A chief virtue of time is that it provides distance. Time is the 4th dimension we live in and it gives us the opportunity to share what once was, without fear of reprisal. It has been 12 years since I was let go from Verio, almost as much time as I worked for WebCom/Verio/NTT. I feel there is enough distance between then and now to share some secrets without fear of reprisal.

WebCom did things differently, we pioneered name-based virtual hosting and we learned how to do more with less. Back when WebCom was starting to do name-based hosting it was common for many providers to put 2,000 IP addresses on an SGI machine running IRIX. I assume that the allure of SGI had to do with decent horsepower and a BSD derived OS that could host a lot of IP addresses per NIC. Back then the BSD network stack was considered to be one of the best.

When I started we had HP PA-RISC machines, a Sun 4/330, and a Windows NT 3.51 486 running MS SQL Server (Sybase). By the end of the year we’d signed a lease on a Sun Enterprise 1000 server, a piece of “big iron” at the time. I think we had 4 SuperSPARC processors and 512MB of RAM. We looked at offering IP based hosting on Sun, but their OS only allowed up to 255 IPs per NIC. We briefly considered an inexpensive array of SCO Unix boxes, but Linux was never in the running because Chris considered it an immature OS. I spent my entire career there championing Linux, and winning.
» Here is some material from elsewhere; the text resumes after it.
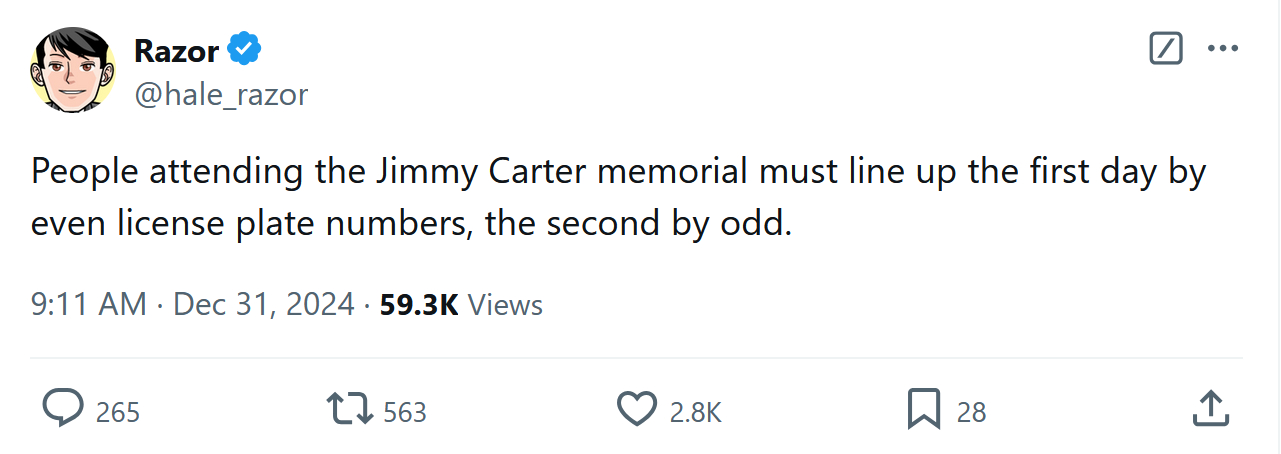Click the reply speech bubble icon

point(63,408)
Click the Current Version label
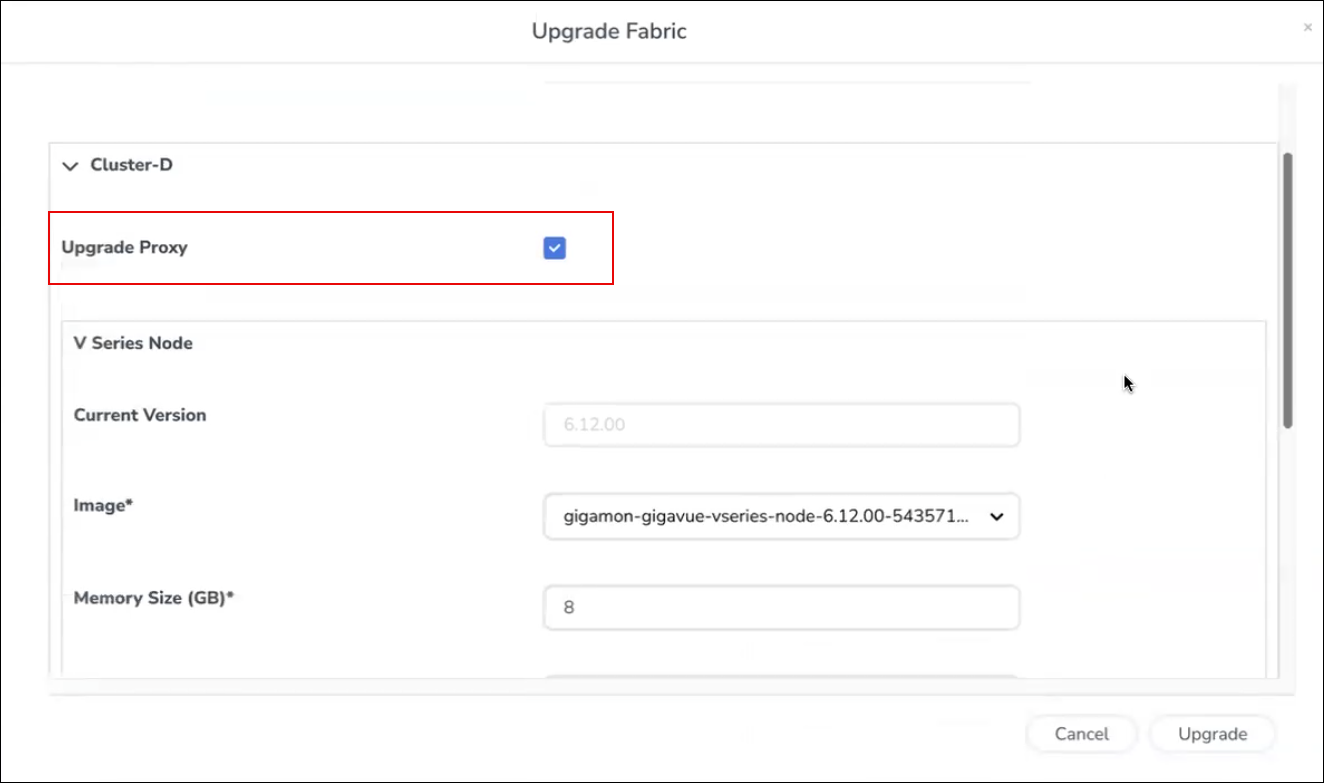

We decided to go the Big Ole Server route with Sun, first with the S1000E, then an Enterprise 4000 in 1997. Early on we ran Netscape Enterprise Server, a commercial web server product from Netscape, written by the same people who wrote NCSA httpd. This was a modular web server with a plugin architecture and it could be expanded by writing NSAPI modules to perform actions in the chain of operations. Apache wasn’t really on the radar at this point. Chris wrote the first name-based hosting plugin for Netscape, this solution lasted us until around 20,000 domains, then the underlying architecture of Netscape became a bottleneck.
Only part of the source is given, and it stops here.